Otonom kamyonların sürekli yollarda olması mobilitede satıcılar için son nokta mı olacak? Değişen dünyada tıpkı otonom araçlar gibi, dron ile teslimatın da önünde bir engel kalmayacak. Doğru regülasyon altyapısı ile birlikte, önümüzdeki birkaç yıl içinde nihai tüketicilere paket ve mal teslim eden dronları yollarda daha sık göreceğiz.
- Otonom araçların da park ihtiyacı var
OEM’ler kendi otonom kamyon ve araçlarından oluşan filoları kurmak, geliştirmek ve başkaları ile ortak olmak için gereken sermayeye erişim sağlayacaklar ve potansiyel olarak bu filolara sahip olacaklar.
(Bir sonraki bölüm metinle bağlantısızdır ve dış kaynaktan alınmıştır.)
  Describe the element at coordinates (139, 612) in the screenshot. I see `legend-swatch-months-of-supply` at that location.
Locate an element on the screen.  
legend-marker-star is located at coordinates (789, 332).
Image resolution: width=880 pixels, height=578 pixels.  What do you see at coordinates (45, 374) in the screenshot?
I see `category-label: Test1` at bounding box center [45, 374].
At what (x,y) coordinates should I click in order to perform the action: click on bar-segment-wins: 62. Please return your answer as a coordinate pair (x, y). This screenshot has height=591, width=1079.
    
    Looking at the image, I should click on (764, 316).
Taşıt ve dron filolarını sürdürmek, işletmek ve muhafaza etmek için binalara ihtiyaçları olacak. Bunların tümü, gelecekte gayrimenkul ve arsa sahipleri için bir avantaj demek. Teknoloji değişebilir ve gelişebilir ve hayatlarımızı daha iyi hale getirecektir; fakat gayrimenkule duyulan ihtiyacı yok etmeyecek.
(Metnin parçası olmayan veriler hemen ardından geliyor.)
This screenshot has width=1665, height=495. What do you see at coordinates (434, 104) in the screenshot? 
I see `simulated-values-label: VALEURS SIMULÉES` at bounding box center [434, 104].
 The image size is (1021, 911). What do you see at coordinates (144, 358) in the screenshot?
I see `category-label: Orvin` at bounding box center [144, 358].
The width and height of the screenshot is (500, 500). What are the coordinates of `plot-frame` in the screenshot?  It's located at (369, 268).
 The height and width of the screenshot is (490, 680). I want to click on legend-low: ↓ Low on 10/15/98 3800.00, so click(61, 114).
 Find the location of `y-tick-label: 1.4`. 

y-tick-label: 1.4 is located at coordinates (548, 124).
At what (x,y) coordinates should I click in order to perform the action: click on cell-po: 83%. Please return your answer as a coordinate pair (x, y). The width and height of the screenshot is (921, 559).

- Binaların değerini sadece lokasyonu değil, aynı zamanda erişim ve kapsama alanı da belirleyecek
Gayrimenkullerin değeri artık şehir merkezi veya iş bölgesine yakınlığı ile ölçülmeyecek. Artık kritik olan gelecekteki bir mobilite ekosisteminde teknolojiyi nasıl kullanabileceğinizle ilgili. Tüketiciye ne kadar hızlı bir şekilde ulaşabiliyorsunuz, ürünleri ne kadar hızlı teslim edebiliyor ve nasıl bir bölgeyi kapsıyorsunuz? Tüketicinizin artık hiç olmadığı kadar mobil olduğunu bildiğinize göre, kaynakları en verimli şekilde nasıl kullanacaksınız? Bu sorular her bir perakendecinin aklında olacak.
Peki bu işletmeler için ne ifade ediyor? Şehirlere müşterileriniz ve paydaşlarınız gibi yaklaşın. Nasıl pazar geliştiriciler ve düzenleyiciler olacaklarını anlayın ve yeni mobilite hizmeti çözümlerini denemek için onlarla birlikte çalışın. Yalnızca yenilik yapmaktansa bilinen kalıpları da bozarak, cesur yatırımlar için bir strateji geliştirin. Ayrıca yeni iş modelleri geliştirmede insan odaklı olmak için gereken planlara, süreçlere ve kurumsal mekanizmalara sahip olduğunuzdan emin olun.
Bütün bu değişimler tüketiciler için ne anlama geliyor? Tüketici olmak için harika bir zaman! Daha fazla seçenek, daha yüksek kalite ve hizmet olarak daha iyi hale getirilmiş bir mobilite deneyimi bizi bekliyor.